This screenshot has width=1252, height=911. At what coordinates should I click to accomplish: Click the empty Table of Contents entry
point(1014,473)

--

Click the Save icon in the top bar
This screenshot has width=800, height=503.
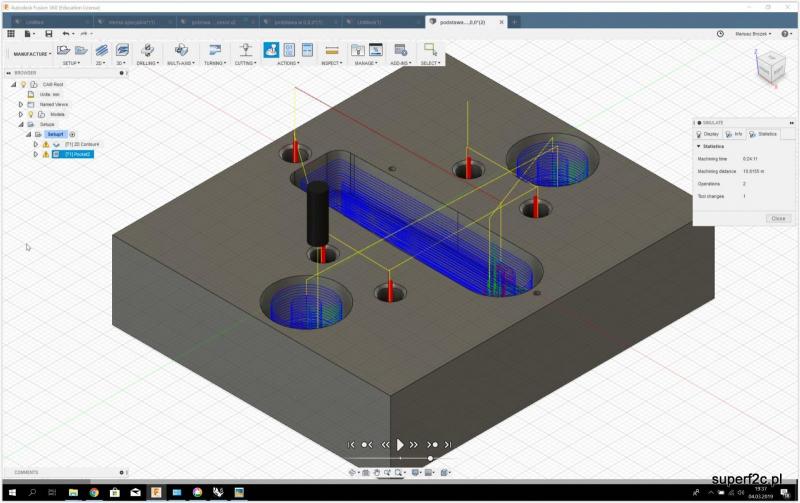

...

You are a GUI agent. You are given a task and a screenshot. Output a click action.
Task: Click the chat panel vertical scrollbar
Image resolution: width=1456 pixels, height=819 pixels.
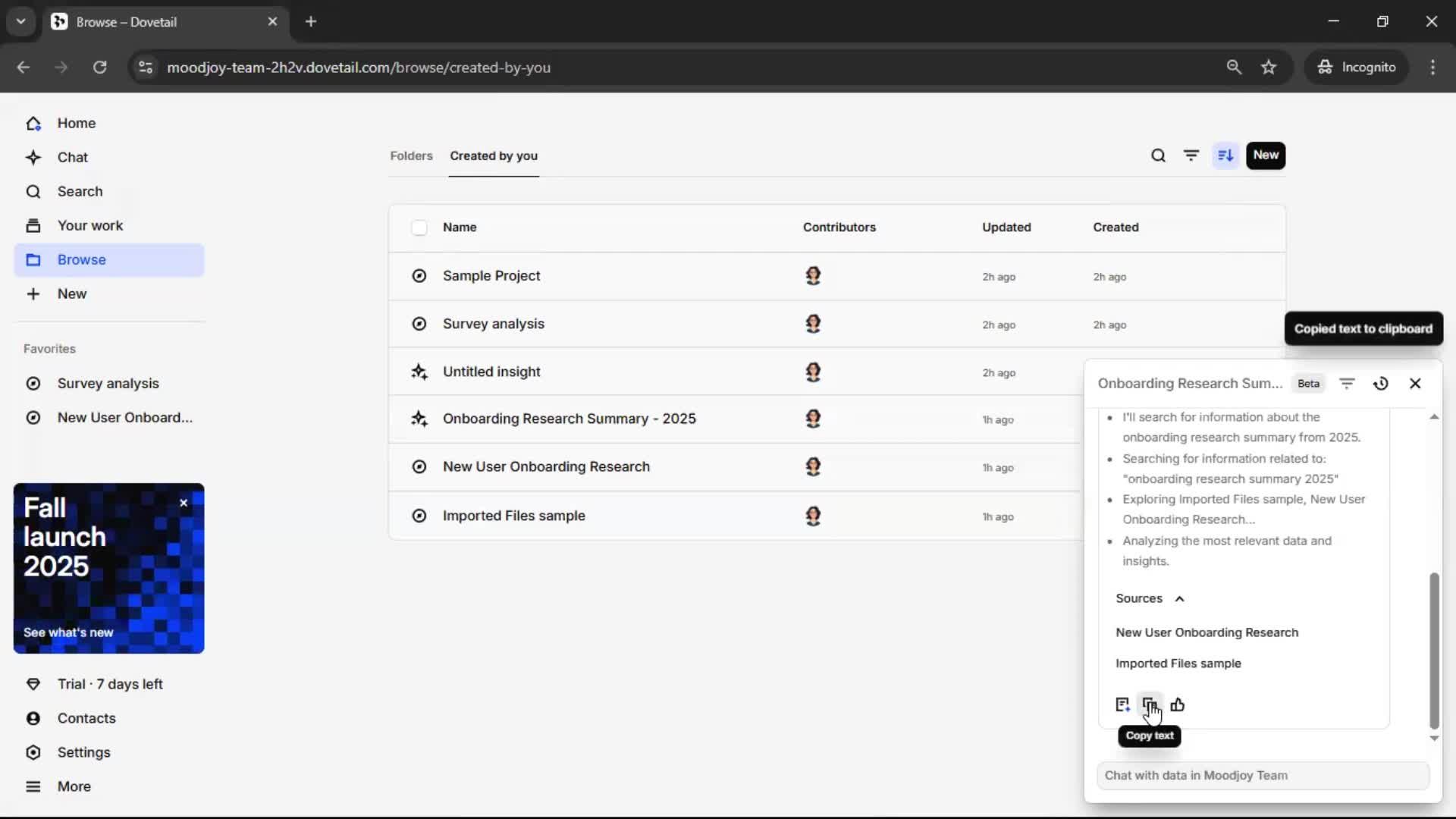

#### STATED GOAL
Put the lines above, from the one containing "This screenshot has width=1252, height=911." through the one containing "point(1014,473)", into a JSON list of strings. Use one string per line and skip any blank lines.

#### FULL SOLUTION
[
  "This screenshot has width=1252, height=911. At what coordinates should I click to accomplish: Click the empty Table of Contents entry",
  "point(1014,473)"
]